La récente divergence des «Magnificent Seven» montre la nécessité d’analyser chaque entreprise individuellement en profondeur, et de ne pas se laisser duper par le marché.

Nous suggérons la prudence. Les perspectives économiques restent encore très incertaines. Comme le montrent les données de la Réserve Fédérale américaine, l’indice mondial d’incertitude des politiques économiques est nettement supérieur à sa moyenne sur 20 ans.

Il y a une grande incertitude quant au nombre et au timing des baisses de taux. La Réserve Fédérale américaine cherche à avoir une plus grande confiance sur le fait que l’inflation suive une trajectoire durable à la baisse avant de diminuer ses taux directeurs, mais la croissance de l’emploi reste solide et les prix des services continuent d’augmenter. Il n’est pas aisé de deviner où se situeront les taux d’intérêt d’ici la fin 2024, comme le montre le graphique ci-dessous.
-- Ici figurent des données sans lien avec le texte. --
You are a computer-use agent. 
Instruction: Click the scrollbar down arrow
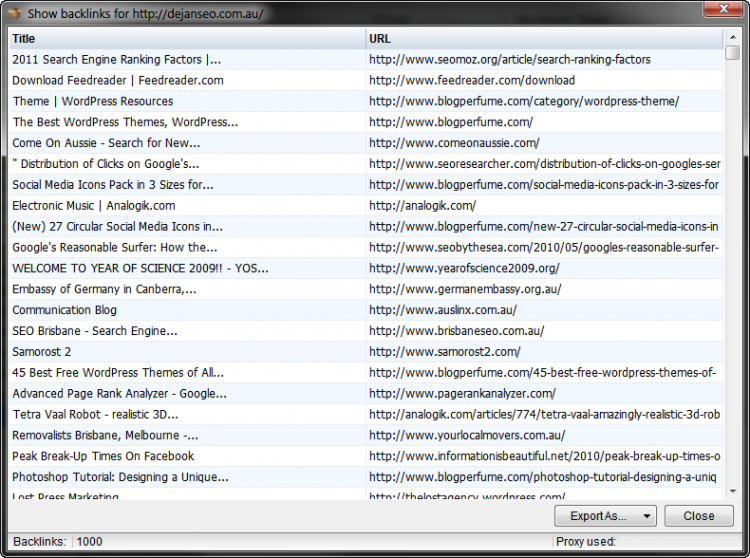[x=733, y=490]
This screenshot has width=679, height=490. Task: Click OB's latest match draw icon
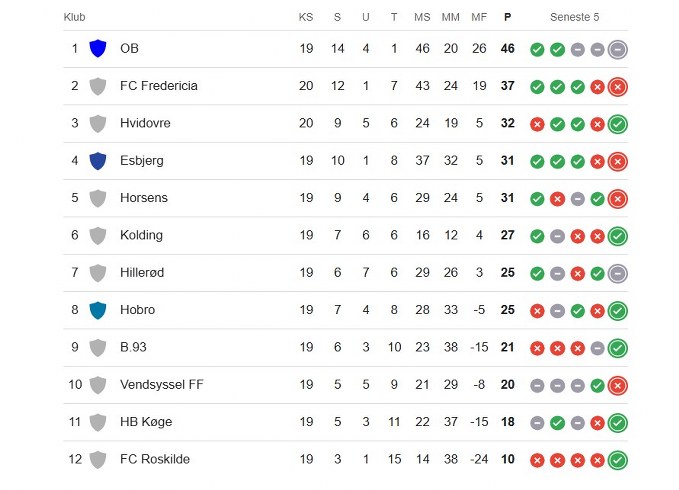[x=617, y=49]
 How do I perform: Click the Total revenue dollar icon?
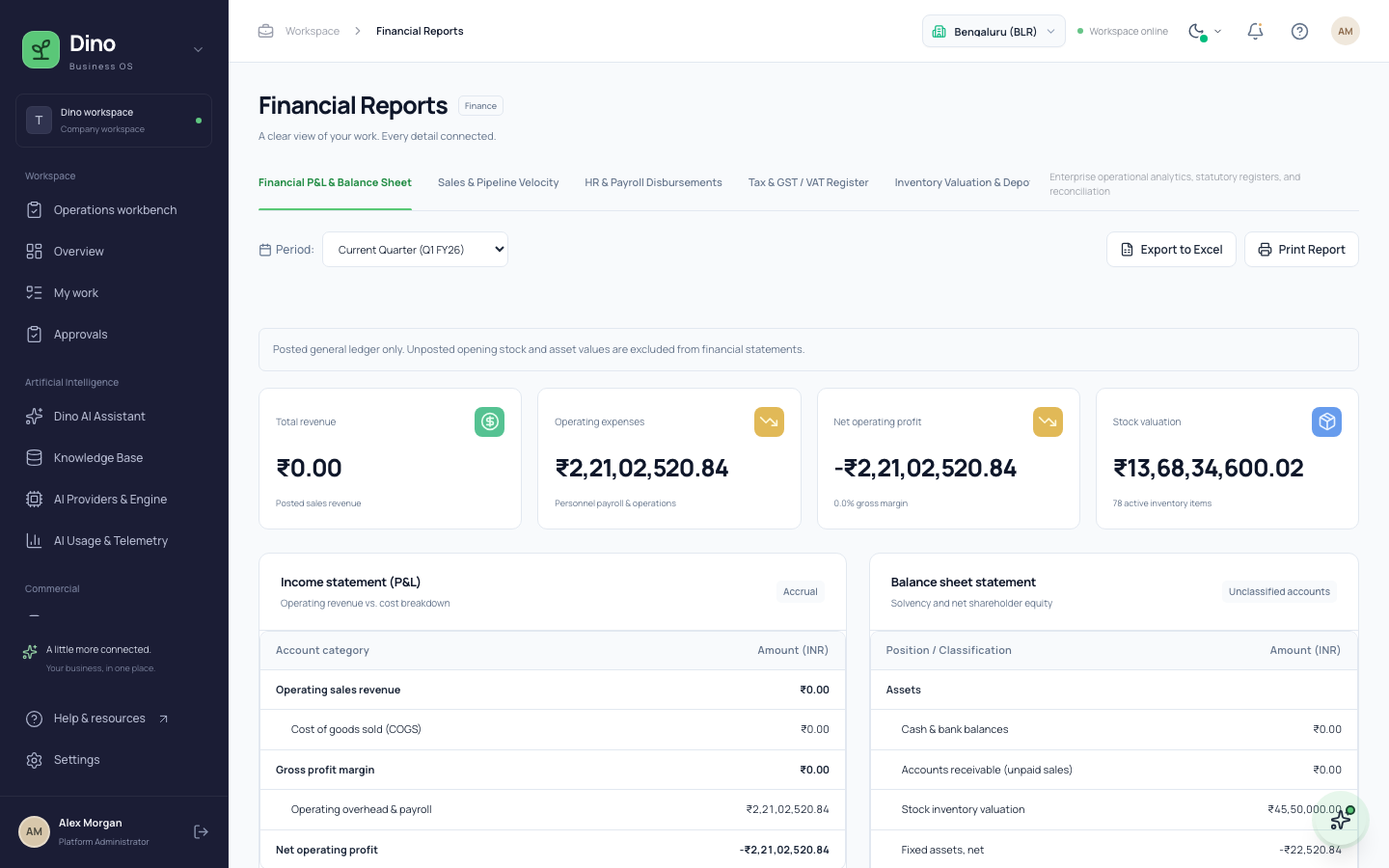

Une partie de l’incertitude est géopolitique, avec les guerres en Ukraine et à Gaza. En 2024, les pays représentant plus de la moitié du PIB mondial auront des élections. La liste des différentes élections se terminent par celle aux États-Unis. Elle se fera très probablement entre Biden et Trump, mais le résultat pourrait être influencé dans un sens ou dans l’autre par le nombre de votes que les principaux candidats perdent au profit d’un outsider, tel que Robert F Kennedy Jr.

Y aura-t-il une résurgence du populisme? Si c’est le cas, cela pourrait avoir des conséquences importantes pour le commerce mondial et la stabilité. Les risques potentiels comprennent la poursuite de l’expansionnisme russe et les ambitions de la Chine vis-à-vis de Taïwan.

Au milieu de toutes ces incertitudes, nous pensons que la recherche de la diversification a du sens. Notre stratégie «market neutral» est conçue pour fournir une véritable diversification, avec des performances décorrélées des marchés actions et obligations. Elle repose sur un large ensemble d’opportunités et une approche répétitive et impartiale. Nous ne croyons pas beaucoup aux histoires. Nous préférons les données tangibles.

Pour atténuer les biais comportementaux, nous avons développé un processus d’investissement hautement rigoureux et systématique. Plutôt que d’utiliser des techniques traditionnelles, telles que l’examen manuel des rapports annuels des entreprises, la rencontre avec les équipes de direction et l’étude manuelle des analyses tierces, nous préférons utiliser des techniques informatiques pour analyser de gros volumes d’informations publiques disponibles. Cela nous permet d’examiner un large univers d’actions mondiales selon notre ensemble diversifié de critères de sélection d’actions propriétaires, que nous avons développés, étudiés scientifiquement et affinés au fil des années.